(Pixel coordinate grounding data)
··········
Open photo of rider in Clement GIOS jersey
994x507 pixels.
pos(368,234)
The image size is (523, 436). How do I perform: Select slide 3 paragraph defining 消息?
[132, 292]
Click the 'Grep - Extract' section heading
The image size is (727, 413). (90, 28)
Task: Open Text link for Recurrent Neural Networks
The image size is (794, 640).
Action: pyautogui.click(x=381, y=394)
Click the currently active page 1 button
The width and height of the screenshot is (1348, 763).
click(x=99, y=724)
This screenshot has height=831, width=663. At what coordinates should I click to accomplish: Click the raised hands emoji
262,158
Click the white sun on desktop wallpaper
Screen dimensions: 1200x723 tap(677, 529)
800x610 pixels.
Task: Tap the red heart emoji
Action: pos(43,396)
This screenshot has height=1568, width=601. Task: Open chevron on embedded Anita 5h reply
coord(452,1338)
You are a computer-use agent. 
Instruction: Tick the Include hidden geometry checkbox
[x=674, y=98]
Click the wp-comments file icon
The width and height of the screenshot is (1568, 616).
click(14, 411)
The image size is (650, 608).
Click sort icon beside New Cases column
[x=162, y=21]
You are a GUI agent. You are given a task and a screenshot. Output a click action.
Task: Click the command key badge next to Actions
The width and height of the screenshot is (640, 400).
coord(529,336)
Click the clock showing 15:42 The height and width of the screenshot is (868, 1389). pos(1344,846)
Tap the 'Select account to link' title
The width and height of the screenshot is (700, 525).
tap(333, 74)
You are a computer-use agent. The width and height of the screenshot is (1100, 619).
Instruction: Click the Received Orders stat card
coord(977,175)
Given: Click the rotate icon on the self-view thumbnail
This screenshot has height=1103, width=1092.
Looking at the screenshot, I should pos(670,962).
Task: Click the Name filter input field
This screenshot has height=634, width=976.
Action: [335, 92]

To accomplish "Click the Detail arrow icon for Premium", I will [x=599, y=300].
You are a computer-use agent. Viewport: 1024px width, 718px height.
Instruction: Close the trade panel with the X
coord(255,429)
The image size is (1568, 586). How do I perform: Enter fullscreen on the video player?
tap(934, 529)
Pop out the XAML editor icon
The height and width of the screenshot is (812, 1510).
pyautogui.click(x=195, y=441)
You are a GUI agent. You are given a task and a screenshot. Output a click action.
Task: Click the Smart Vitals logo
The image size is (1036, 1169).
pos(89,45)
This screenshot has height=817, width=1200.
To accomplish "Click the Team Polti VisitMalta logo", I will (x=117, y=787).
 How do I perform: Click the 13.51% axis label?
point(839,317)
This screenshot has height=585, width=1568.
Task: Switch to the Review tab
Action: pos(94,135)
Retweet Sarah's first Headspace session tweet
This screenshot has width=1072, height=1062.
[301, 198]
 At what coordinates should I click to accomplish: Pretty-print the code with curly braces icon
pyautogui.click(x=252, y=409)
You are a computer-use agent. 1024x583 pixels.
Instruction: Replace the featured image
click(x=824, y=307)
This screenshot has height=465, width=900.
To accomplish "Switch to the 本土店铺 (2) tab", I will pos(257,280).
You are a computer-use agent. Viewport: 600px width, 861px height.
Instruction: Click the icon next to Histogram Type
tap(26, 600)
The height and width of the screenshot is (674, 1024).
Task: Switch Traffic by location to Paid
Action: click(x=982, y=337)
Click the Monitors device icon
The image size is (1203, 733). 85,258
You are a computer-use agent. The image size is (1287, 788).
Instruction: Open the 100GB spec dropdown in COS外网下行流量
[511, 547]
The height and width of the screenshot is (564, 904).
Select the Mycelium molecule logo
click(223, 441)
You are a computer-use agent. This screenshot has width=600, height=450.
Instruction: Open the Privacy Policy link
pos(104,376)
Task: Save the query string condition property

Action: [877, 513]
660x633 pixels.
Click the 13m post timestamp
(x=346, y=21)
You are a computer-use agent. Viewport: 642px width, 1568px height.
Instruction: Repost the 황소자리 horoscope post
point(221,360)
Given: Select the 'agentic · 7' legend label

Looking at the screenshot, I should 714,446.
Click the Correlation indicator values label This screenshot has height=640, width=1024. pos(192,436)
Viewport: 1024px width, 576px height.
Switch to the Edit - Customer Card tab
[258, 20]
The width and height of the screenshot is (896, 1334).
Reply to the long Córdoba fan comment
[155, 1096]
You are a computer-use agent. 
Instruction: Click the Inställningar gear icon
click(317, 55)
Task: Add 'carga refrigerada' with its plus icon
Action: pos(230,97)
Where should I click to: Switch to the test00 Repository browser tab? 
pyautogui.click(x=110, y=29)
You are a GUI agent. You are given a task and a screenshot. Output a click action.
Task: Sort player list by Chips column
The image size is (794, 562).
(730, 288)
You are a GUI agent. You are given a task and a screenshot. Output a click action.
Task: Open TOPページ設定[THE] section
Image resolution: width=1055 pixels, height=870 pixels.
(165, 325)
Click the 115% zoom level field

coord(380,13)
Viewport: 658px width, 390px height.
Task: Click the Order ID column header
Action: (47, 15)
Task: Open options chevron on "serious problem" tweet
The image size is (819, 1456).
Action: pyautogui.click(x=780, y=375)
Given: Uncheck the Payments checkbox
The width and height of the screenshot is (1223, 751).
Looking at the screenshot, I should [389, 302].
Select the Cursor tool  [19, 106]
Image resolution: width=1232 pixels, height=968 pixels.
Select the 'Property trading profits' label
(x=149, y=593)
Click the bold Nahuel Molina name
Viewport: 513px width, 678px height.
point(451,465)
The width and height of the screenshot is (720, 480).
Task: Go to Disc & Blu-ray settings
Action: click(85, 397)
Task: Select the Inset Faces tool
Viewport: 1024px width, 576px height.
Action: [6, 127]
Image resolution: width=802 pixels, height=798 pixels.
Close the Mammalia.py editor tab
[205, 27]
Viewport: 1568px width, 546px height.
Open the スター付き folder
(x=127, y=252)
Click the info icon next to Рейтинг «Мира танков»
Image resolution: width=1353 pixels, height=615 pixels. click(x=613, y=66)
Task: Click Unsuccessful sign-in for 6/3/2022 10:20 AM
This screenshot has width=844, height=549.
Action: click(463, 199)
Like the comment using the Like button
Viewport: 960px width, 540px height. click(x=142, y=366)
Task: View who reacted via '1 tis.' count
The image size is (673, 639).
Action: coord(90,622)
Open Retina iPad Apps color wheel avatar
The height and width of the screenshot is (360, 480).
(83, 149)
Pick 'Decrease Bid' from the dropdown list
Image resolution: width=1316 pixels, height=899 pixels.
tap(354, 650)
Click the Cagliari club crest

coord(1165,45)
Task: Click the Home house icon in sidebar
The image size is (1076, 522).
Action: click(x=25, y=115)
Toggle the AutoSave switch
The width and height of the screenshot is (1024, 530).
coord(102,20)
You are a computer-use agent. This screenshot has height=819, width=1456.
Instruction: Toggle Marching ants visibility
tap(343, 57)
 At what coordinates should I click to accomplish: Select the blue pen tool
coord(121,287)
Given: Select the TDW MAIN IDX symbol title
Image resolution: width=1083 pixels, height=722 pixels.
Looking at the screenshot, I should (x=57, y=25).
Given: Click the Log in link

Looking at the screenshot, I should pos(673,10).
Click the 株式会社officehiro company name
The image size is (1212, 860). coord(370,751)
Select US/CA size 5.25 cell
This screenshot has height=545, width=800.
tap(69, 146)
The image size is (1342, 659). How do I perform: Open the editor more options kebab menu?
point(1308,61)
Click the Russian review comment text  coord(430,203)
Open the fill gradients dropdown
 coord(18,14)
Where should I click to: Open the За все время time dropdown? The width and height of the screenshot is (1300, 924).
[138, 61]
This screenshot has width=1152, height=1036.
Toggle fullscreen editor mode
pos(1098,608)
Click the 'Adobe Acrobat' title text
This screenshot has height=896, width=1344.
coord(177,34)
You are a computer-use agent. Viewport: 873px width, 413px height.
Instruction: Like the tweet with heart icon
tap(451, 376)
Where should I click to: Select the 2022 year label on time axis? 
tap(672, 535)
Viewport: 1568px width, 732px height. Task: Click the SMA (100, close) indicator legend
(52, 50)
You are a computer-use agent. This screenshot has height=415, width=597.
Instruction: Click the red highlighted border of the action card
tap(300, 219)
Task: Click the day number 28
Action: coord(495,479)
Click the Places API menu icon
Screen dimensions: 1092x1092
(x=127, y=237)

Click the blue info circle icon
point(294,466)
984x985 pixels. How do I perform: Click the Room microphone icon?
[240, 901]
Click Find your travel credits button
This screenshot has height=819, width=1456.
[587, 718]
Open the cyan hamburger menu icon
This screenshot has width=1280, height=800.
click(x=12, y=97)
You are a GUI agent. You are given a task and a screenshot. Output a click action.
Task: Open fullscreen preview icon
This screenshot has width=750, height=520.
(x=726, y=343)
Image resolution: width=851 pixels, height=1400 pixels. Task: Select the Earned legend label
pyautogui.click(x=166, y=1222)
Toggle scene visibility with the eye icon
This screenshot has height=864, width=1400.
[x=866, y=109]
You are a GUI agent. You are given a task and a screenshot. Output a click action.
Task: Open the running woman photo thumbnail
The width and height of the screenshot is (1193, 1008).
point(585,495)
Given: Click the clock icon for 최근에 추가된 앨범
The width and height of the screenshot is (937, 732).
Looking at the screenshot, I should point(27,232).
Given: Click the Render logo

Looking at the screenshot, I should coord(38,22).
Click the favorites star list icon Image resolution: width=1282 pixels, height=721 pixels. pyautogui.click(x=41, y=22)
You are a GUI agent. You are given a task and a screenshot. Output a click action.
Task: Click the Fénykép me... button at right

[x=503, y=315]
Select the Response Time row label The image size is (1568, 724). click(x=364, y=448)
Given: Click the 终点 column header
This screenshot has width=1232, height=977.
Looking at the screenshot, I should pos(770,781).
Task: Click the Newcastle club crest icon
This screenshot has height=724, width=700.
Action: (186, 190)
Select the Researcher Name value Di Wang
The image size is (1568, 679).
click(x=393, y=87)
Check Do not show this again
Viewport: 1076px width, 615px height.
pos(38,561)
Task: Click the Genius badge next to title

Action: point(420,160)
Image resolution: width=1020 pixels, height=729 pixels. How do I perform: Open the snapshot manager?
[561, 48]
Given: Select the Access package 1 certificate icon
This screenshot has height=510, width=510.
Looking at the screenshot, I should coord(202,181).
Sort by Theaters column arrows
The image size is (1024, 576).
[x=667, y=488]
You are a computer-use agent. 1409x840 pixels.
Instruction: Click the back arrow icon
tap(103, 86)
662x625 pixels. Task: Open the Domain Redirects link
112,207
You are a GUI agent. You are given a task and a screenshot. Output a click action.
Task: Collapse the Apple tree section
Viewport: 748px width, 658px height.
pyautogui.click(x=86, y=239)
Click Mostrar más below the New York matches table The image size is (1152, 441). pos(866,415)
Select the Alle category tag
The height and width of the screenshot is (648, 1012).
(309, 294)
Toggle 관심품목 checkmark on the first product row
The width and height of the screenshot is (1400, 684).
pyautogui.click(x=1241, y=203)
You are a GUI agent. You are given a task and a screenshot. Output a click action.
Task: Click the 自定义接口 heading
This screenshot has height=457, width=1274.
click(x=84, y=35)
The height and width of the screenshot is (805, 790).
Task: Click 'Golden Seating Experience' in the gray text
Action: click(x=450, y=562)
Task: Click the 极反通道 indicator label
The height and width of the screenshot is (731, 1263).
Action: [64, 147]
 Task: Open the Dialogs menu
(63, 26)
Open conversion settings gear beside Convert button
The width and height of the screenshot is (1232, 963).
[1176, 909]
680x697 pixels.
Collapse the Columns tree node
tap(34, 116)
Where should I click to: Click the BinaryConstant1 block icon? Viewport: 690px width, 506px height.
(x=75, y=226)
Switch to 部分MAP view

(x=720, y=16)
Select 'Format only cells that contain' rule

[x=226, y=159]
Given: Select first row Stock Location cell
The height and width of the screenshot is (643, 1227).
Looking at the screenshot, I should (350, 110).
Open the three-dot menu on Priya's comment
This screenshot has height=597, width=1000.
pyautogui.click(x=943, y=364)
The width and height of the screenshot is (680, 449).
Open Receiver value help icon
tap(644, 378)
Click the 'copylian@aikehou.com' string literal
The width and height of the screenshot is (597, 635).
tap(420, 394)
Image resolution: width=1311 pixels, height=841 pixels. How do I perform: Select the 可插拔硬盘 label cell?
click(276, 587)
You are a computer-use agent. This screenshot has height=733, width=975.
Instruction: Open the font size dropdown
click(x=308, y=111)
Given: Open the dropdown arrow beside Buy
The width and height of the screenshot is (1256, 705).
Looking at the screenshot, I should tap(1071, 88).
··········
→ Problem details
Say only how many lines in the records carry the word "thumbnail".

→ Task output
2